Justin Timberlake’s halftime show performance drew attention and controversy before he even hit the field on Sunday night, mostly because of two things: Janet Jackson, and his increasingly tenuous relationship with black people.
Last year, Timberlake caught heat when he decided to weigh in on black issues on Twitter, making an “All Lives Matter” pitch that prompted many black social media users to not only call him out but question his authenticity: Hadn’t he, after all, built an entire career by essentially copying black music, black dance, and black swag?
Then there was the infamous “wardrobe malfunction,” in which, many people argued, Timberlake managed to emerge largely unscathed while Janet Jackson’s career took a heavy and humiliating hit, partially because he failed to come to her defense in the wake of the scandal.
These things certainly did not help Timberlake’s pop culture standing. Nor did his recent rebranding as a “Man of the Woods” for his forthcoming album ― a hodgepodge of rustic, down-home Tennessee imagery of Timberlake in the nature wearing artfully weathered denims and confusing singles like “Filthy” which sound, for the most part, like watered down versions of the tracks he’s been making for the last 10 years.
Timberlake’s halftime show, then, had a lot riding on it. Not only was the performance a chance for him to reconcile with black fans and perhaps atone for his perceived sins against Janet Jackson (who, on Sunday, was celebrated on Twitter with the #JanetJacksonAppreciationDay hashtag as a kind of protest), but also to establish his new era and persona which, up until now, has been vague at best, nonsensical at worst.
Timberlake achieved none of these things in what was, for the most part, a perfectly adequate show. Adequate, teetering on forgettable. Despite the undercurrent of possible controversy, the most striking thing about Timberlake’s show was how carefully it tiptoed around anything taboo.
Dressed in a camouflage suit and red bandana , Timberlake danced and sang to all his best bangers of yesteryear, including “SexyBack,” “Cry Me A River” and “My Love” ― pop tunes infused with hip-hop and R&B cool. But the songs, censored and edited down for prime time, felt sanitized.
The show was punctuated by a much-discussed and criticized tribute: a projection of the late singer Prince singing ‘I Would Die 4 U’ while Timberlake accompanied on piano, right before a wide overhead shot of the stadium and surrounding area bathed in a warm purple light and The Purple One’s symbol.
This, too, was a gesture that was adequate, safe and just fine ― an appropriate way to honor and hold space for an iconic black performer without having to acknowledge Ms. Jackson.

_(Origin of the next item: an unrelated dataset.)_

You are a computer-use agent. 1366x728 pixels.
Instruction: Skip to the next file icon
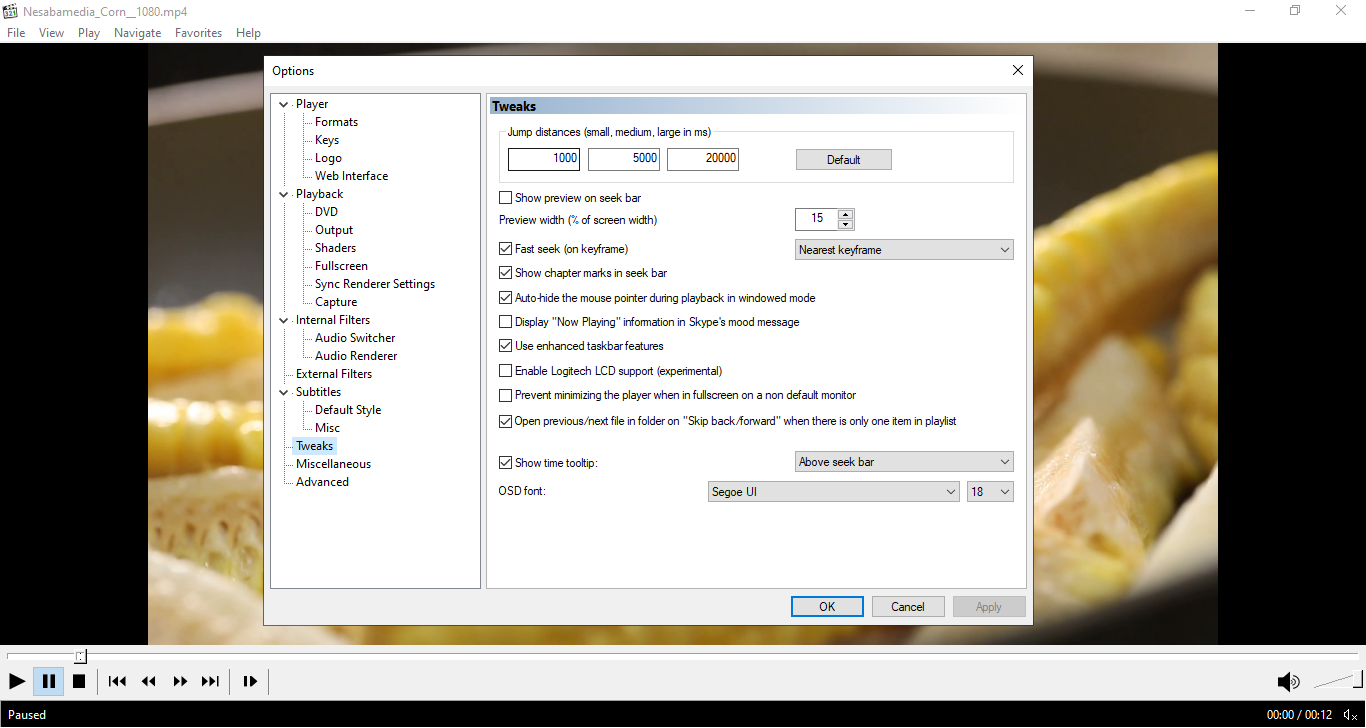pos(210,681)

The rest of the medley was a blur of less memorable Timberlake hits, including backup dancers who looked like extras from a Gap or United Colors of Benetton ad, and a final moment where Timberlake, among the crowd, bellowed “Supa Bowl Selfies!” as a young fan in the audience snapped a picture with him.
This last moment was what really cemented Timberlake’s place as the new face of dad-pop ― when every older millennial who went through high school grooving to “Justified” realized that they are officially old.
Dad-pop consists of releasing a song called “Filthy” that isn’t really filthy, mostly just mediocre. Dad-pop is lyrics like: “I’ll be the wood when you need heat/I’ll be the generator, turn me on when you need electricity.” Dad-pop is releasing a song on the “Trolls” soundtrack.
For the past several months, there’s been so much speculation about what’s going on with Timberlake’s new album, about why his popularity has seemed to wane. It’s really not that complicated. He has a great catalogue of music. He’s a talented performer. He put on an entertaining, if cheesy show. But Timberlake, like all pop stars (especially white pop stars who cull much of their inspiration and persona from black culture), got old and corny.
And that’s perfectly fine.
Many artists, from U2 to Eminem, reach this moment of dad-i-fication, when they’re at the pinnacle of their careers, yes, but also simultaneously irrelevant to the culture. They sell out stadiums and concert halls, but the people who populate these arenas are not the ones who dictate what is “cool.” This is not an indictment of Timberlake, but merely an observation.
In this way, Timberlake’s halftime show was especially fascinating. Not because of the show itself but all that it represents ― the passage of time, our changing politics, and the stark and subtle differences between 2004 and 2018.
But perhaps the most interesting thing about Timberlake’s just OK halftime show was that, for those still salty about how he handled the whole Janet Jackson scandal, this was in a way the ultimate revenge. Timberlake’s incredibly safe performance, not only mired in the past and his own awkward comeback, also highlighted the fact that the wardrobe malfunction moment was perhaps the last time he actually ever did anything exciting.